研究团队采用CRISPR-Cas9技术构建了TetR-DOZI诱导敲降系统，结合转录组分析、免疫沉淀质谱(IP-MS)、杂交纯化质谱(HyPR-MS)和增强紫外交联免疫沉淀测序(eCLIP-seq)等多组学方法。通过同步培养实验和IPP代谢救援验证了靶蛋白功能，Northern blot确认了tRNA加工异常。

研究首先通过基因编辑获得PfRAP03和PfRAP08的HA标签诱导型敲降株。Western blot显示二者表达时相差异：PfRAP08在所有无性阶段均有表达，而PfRAP03仅在晚期阶段检测到。免疫荧光证实二者与质体标志蛋白Cpn60共定位，与线粒体染料MitoTracker信号分离。

PfRAP03和PfRAP08敲降影响寄生虫发育

生长曲线显示，敲降5-6个周期后寄生虫血症显著下降75%（PfRAP03）和55-60%（PfRAP08），呈现典型延迟死亡表型。添加异戊烯焦磷酸(IPP)可完全挽救生长缺陷，证实表型源于质体功能异常。

转录组扰动揭示质体基因表达紊乱

PfRAP03敲降导致8个共享基因显著下调，包括质体编码的伴侣蛋白ClpM(PF3D7_API03600)和核糖体蛋白L2(PF3D7_API01500)。PfRAP08敲降影响更广泛，81个基因表达异常，涉及核糖体蛋白S7/S12和延伸因子Tu等质体编码基因。

蛋白互作网络分析

IP-MS鉴定出PfRAP03与7个蛋白形成复合物，其中3个定位于质体；PfRAP08则与65个蛋白相互作用，包括40个质体相关蛋白，主要富集于核糖体和RNA结合通路。

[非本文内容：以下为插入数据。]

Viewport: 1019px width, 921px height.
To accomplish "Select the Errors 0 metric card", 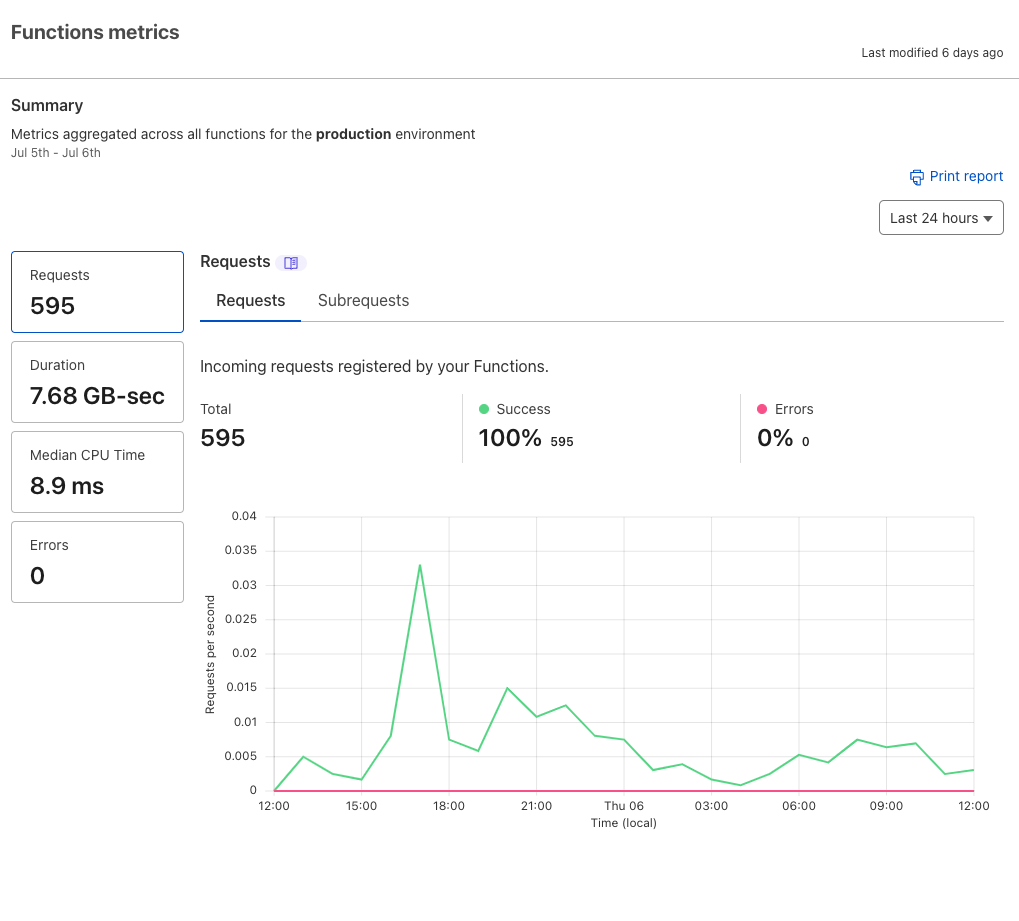I will [97, 562].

HyPR-MS技术成功捕获到质体rRNA相关蛋白复合物，但未检出目标RAP蛋白。

eCLIP-seq揭示RNA靶标特异性

PfRAP03主要结合质体tRNA和3种mRNA（核糖体蛋白S12、延伸因子Tu和ClpM）；PfRAP08特异性结合大亚基rRNA。Northern blot证实敲降导致缬氨酸tRNA(PF3D7_API05200/PF3D7_API06400)加工异常。

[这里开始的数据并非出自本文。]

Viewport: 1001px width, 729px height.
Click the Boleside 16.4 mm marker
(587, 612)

该研究首次阐明RAP蛋白在顶复门寄生虫质体RNA代谢中的分化功能：PfRAP08可能参与rRNA加工和核糖体组装，而PfRAP03调控tRNA成熟及特定mRNA稳定性。这些发现不仅解析了疟原虫独特细胞器的基因调控网络，更重要的是揭示了RAP蛋白作为合成生物学工具的潜力——通过改造其RNA结合特性，未来或可精准操控寄生虫细胞器基因表达，为抗疟策略提供全新干预靶点。正如研究者Thomas Hollin等强调的，这类寄生虫特异的细胞器通路具有重要生物医学价值，为开发靶向质体RNA加工的小分子抑制剂开辟了新途径。